● Supplied passage:
◇ ◇ ◇ ◇ ◇

Story Originally from Whitehorsestar.com
ONTO A NEW CHAPTER – Canadian Olympic cross country skier Emily Nishikawa, seen here at the 2016 Haywood Classic, has announced her retirement from competitive skiing.
Olympic cross country skier Emily Nishikawa has announced she is retiring from competitive skiing.
“It’s something I had considered for a while,” said Nishikawa. “I felt like it was time to move one and I’m looking forward to new adventures.”
Nishikawa said she began contemplating retirement at the conclusion of the 2018/2019 ski season.
“At the end of last season I started looking into other careers to have a plan in place when I stopped skiing,” said Nishikawa.
“I felt I wanted one more year of skiing and I was happy to have had that. I put 100 per cent focus into this season and I’m proud of my training.”
Her final race of the season was supposed to be a World Cup held in Canmore, Alta. but COVID-19 concerns forced its cancellation. Nishikawa said her goal for the season was to peak for Canmore – which is where the Canadian national team practices.
“The goal was to train and peak for Canmore and I think I was on my way to doing that,” said Nishikawa. “The goal was to cap my career in Canmore, in Canada. Although it didn’t happen, I’m still proud of my season.”
Her goal now is to focus on her education. Nishikawa said she will be going to teachers college as her next career pursuit.
“I had gotten to mentor young students through the Classroom Champions program which pairs Olympians with classrooms,” said Nishikawa. “I would do different lessons like goal setting.
“I was able to meet some really great teachers through that program and it was really inspiring.”
Although she will no longer be on the competitive circuit, Nishikawa said cross country skiing will always be a part of her life.
“It’s going to be a big change because I have always been working toward being a better skier,” said Nishikawa. “It’s something I’ll miss but cross country skiing will always be a part of my life.
“I’m looking forward to coaching and teaching the next up and coming skiers.”
When COVID-19 travel restrictions are lifted, Nishikawa said she plans on moving back to the Yukon.

◇ ◇ ◇ ◇ ◇

● Assignment 1: In the article about Emily Nishikawa's retirement, what program pairs Olympians with classrooms?
● Assignment 2: Write the next part of the article about Emily Nishikawa's retirement, picking up after its final sentence.
The lines that come next are from a separate source and have no connection to the article about Emily Nishikawa's retirement.

● Raw data:
◇ ◇ ◇ ◇ ◇

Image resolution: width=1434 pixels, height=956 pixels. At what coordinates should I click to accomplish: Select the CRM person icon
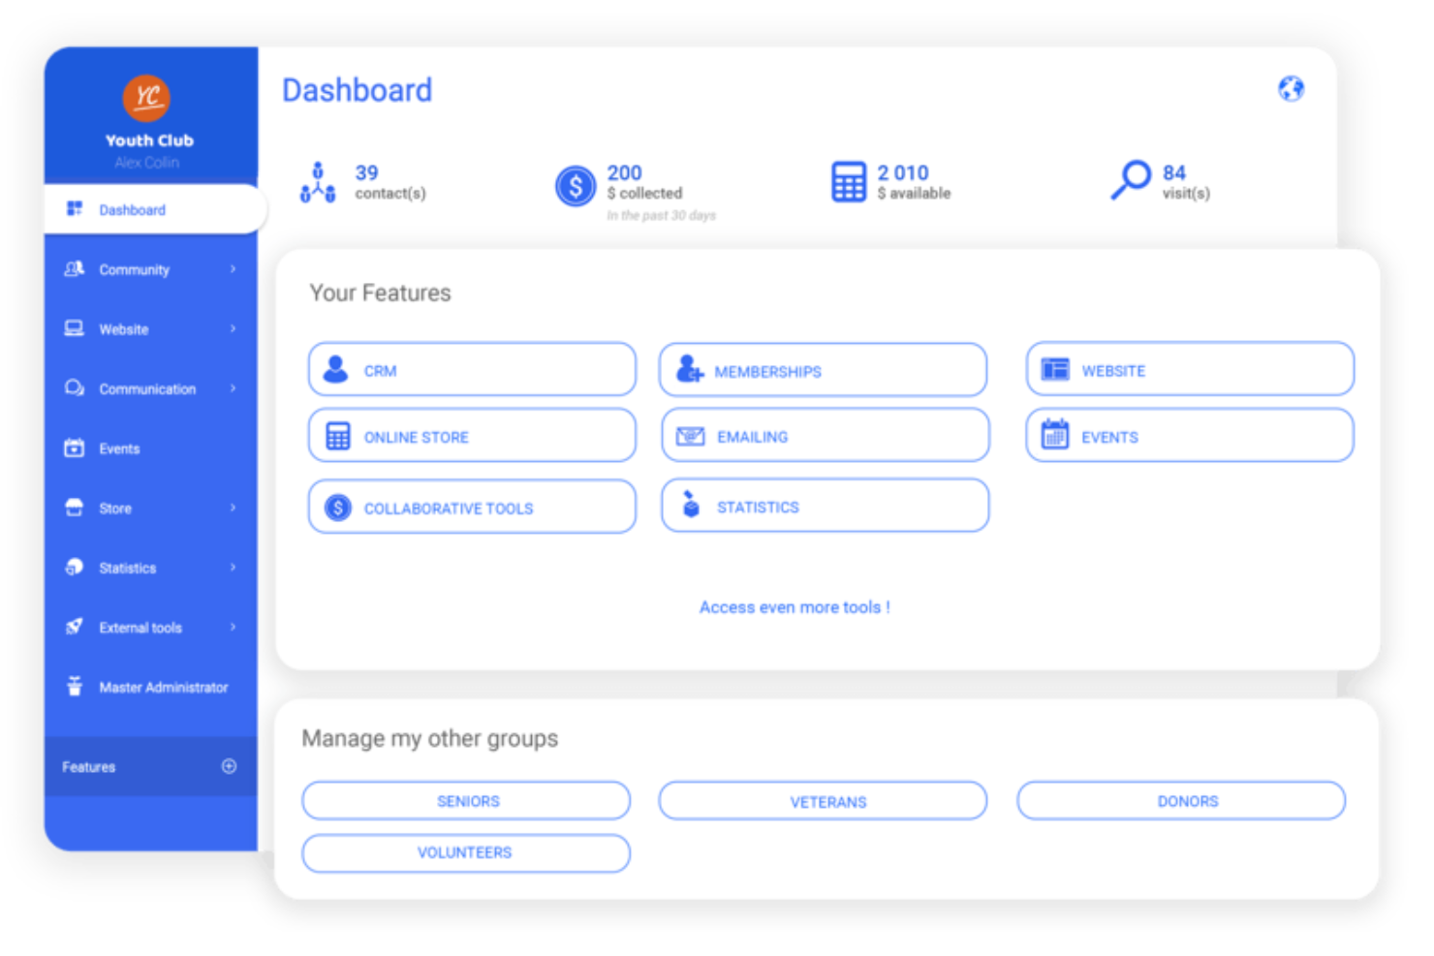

◇ ◇ ◇ ◇ ◇

● Written response 1: The Classroom Champions program.

● Written response 2:
Nishikawa made her World Cup debut in January 2008. She made her first Olympics at Sochi 2014 a year after she first competed at the Fèdèration Internationale de Ski (FIS) World Championships. She said making the Olympics was amazing but enjoyed the day-to-day training just as much.
“Qualifying for my first Olympics in 2014 was amazing and a highlight for me,” said Nishikawa. “But, I always enjoyed slowly, gradually improving every year.
“I enjoyed the day-to-day training. I enjoyed the process, not just the big events. I enjoyed every part of it.”
Nishikawa said thanks was in order for her teammates, coaches and fans.
“A huge thank you to my team who made it so much fun to be on the road,” said Nishikawa. “When you spend that long on the road together you get to know them like a second family.
“There are so many that played a role in my career – everyone back home. The support network in the Yukon, I am so grateful for.”
Nishikawa made the 2018 PyeongChang Olympics and competed in all six women’s events.
She had competed at three FIS World Under-23 Championships in 2010, 2011 and 2012 posting a top result of 16th in the 10km free in 2011.
Nishikawa was the overall Nor-Am Cup champion in 2013-14 and 2014-15, posting six wins in the latter season. In the 2016-17 Nor-Am Cup standings she finished third overall and had four victories.
She has finished in the top-30 twice individually in her World Cup career.
Nishikawa began skiing at the age of four and decided to focus on cross country full time at 14 – she was a competitive gymnast until then.